Dobbiamo riportare l’Italia in Europa
Bisogna rimettere al centro le imprese, abbassare il carico fiscale per i lavoratori dipendenti, realizzare una riforma tributaria in senso federale
Pubblichiamo un intervento di Andrea Tavecchio, dottore commercialista in Milano e animatore, insieme ad altri professionisti e imprenditori, del blog Quarantamila 2.0 edito dal quotidiano online Linkiesta.
Il nostro Paese vive un momento drammatico.
C’è difficoltà crescente in molte famiglie, il risparmio e la ricchezza si stanno assottigliando, c’è un disagio occupazionale in espansione, nelle imprese si aspetta ad investire, le banche cominciano ad alzare i tassi.
Se si dovesse fermare il credito bancario, sarebbe l’avvitamento definitivo della crisi.
Occorre uno scatto d’orgoglio, non possiamo subire senza reagire al downgrade del nostro Paese.
Il deterioramento della situazione, da agosto in poi, ha cause esterne, dovute alla titubanza europea nel trovare una soluzione alla crisi greca, a cui si aggiungono cause interne, strutturalmente irrisolte.
I problemi sono noti: debito pubblico imponente, immobilismo sulle riforme strutturali, record di pressione fiscale sui produttori, scarsa crescita e poca occupazione.
Il punto centrale è che gli investitori, sia italiani che internazionali, non hanno più fiducia nella capacità della politica italiana non solo di risolvere, ma persino di capire la serietà dei problemi che ci stanno di fronte.
Le soluzioni ad oggi approntate, con il continuo ridisegnarsi della manovra economica, sono ancora inadeguate a risolvere il problema e condannano il Paese a una lunga stagione di recessione, oppressione fiscale, riduzione indiscriminata dei servizi pubblici, senza toccare in modo significativo gli sprechi, i privilegi, le rendite, i veri nodi che bloccano il Paese.
Di fronte ai pesanti sacrifici richiesti alle imprese, alle famiglie e alle Amministrazioni locali, non si riesce a individuare nessun beneficio prospettico. Anzi, di questo passo rischiamo di diventare vittime di nuove tasse e di un’ondata di privatizzazioni contro l’interesse nazionale.
Non è però solo colpa della politica.
Vista dall’esterno, l’Italia è un Paese che non può ispirare fiducia: appare sempre più diviso, paralizzato dai veti incrociati di troppe corporazioni, in preda a una rissa continua, incapace di elaborare un progetto, una storia in cui credere, una visione convincente del suo futuro.
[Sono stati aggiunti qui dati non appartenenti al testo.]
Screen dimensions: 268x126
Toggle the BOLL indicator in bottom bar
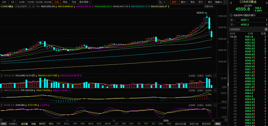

Il sistema Paese ha una necessità estrema di serietà e di cambiamento.
La posta in gioco è altissima.
La situazione italiana ha, infatti, un effetto domino anche sulla stabilità dell’euro: senza l’Europa e senza l’euro, sarebbe il caos sociale ed economico, con conseguenze inimmaginabili.
È giunta l’ora di dimostrare di avere dignità e orgoglio e reagire con gesti concreti e con vero spirito nazionale.
Bisogna che si torni a parlare subito e solo di riforme, di crescita, di creazione di occupazione, di welfare sostenibile: queste sono le vere priorità.
Bisogna rimettere al centro chi rischia e crea lavoro. È necessario incentivare la nascita e la crescita delle aziende. È solo con la capacità di produrre ricchezza che usciremo da questo vicolo cieco. La competitività delle imprese è il motore del Paese.
Bisogna abbassare il carico fiscale per i lavoratori dipendenti e ridurre le aliquote sugli utili d’impresa, togliendo in tal modo ogni possibile giustificazione morale all’evasione. Solo così si può avviare una guerra senza quartiere all’evasione e al lavoro in nero.
Bisogna fare senza indugio un’autentica riforma fiscale in senso federale, che deve essere un modo per responsabilizzare gli amministratori e diminuire i trasferimenti di sussidio a politiche di spesa clientelare. Abolire l’ICI e togliere i trasferimenti ai Comuni virtuosi sono due esempi di quello che è sbagliato fare.
È fondamentale un cambio di passo. Non possiamo affondare. Dobbiamo riportare l’Italia in Europa, subito.